Alexander Fishkov, Ph.D. student Computer Science

In this post, we return to the collection of 10 million passwords. Now we are interested in uncovering the common character patterns in passwords. To strengthen their password, people add numbers or special characters, and we can explore what combinations of these people usually use.

To encode character patterns we use the following notation: “a denotes one or more Latin letters, “0” denotes one or more digits and “\$” denotes special characters not belonging to the previous groups. According to this scheme, “John314@” will be encoded as “a0\$”.

As we can see, most people use only letters and numbers, gradually increasing the number of character groups. The top 10 patterns contain no special characters. The longest pattern in passwords is “0a0a0a0a0a0a0a0a0a0a0a0a0a0a”, which was used two times.

If we look into logins, the situation is only slightly different. Special characters are more common. This includes “firstname.lastname” and “word-number” patterns. The longest pattern in logins is “a\$a\$a\$a\$a\$a\$a\$a\$a\$a\$a\$a\$a\$a\$a”, containing 29 character groups. The surprising thing is that this pattern was used not just once, but three times.

In one of our previous posts, we analyzed the use of whole words in passwords dataset. Here we combine it with our pattern searching technique to see how people try to make their password stronger if they use words. Here we use a more easily readable notation for the patterns: character group titles are separated by a dash.

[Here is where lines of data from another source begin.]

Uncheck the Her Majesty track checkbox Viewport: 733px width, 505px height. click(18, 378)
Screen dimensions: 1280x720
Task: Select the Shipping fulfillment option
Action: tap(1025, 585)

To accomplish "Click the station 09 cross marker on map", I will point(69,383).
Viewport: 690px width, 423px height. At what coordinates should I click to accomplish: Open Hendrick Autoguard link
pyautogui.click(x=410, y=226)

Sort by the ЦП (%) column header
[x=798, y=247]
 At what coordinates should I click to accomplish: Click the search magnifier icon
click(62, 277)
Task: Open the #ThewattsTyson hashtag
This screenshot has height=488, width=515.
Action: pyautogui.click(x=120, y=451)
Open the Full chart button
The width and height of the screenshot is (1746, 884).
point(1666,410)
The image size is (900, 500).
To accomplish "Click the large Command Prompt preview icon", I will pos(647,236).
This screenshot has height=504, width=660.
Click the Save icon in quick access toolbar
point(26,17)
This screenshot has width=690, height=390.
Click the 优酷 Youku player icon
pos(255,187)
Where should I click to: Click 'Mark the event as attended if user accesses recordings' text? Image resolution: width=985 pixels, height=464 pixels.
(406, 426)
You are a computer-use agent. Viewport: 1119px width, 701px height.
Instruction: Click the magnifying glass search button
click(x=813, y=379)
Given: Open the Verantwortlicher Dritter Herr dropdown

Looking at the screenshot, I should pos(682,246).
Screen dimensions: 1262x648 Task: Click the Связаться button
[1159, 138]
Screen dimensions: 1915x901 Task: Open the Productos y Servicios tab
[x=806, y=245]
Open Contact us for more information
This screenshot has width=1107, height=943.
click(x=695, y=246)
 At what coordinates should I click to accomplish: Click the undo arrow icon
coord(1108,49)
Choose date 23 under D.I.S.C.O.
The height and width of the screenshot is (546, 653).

Obfuscating words with numbers and letters is more popular than using special characters. In fact, no pattern with special characters made it to the top (here we only considered patterns with words). We can also note that digits are usually added after words, while letters can sometimes appear before. Surprisingly, a simple pattern of a few words in a row is rarely used: only one “two words” pattern made it to the top 25.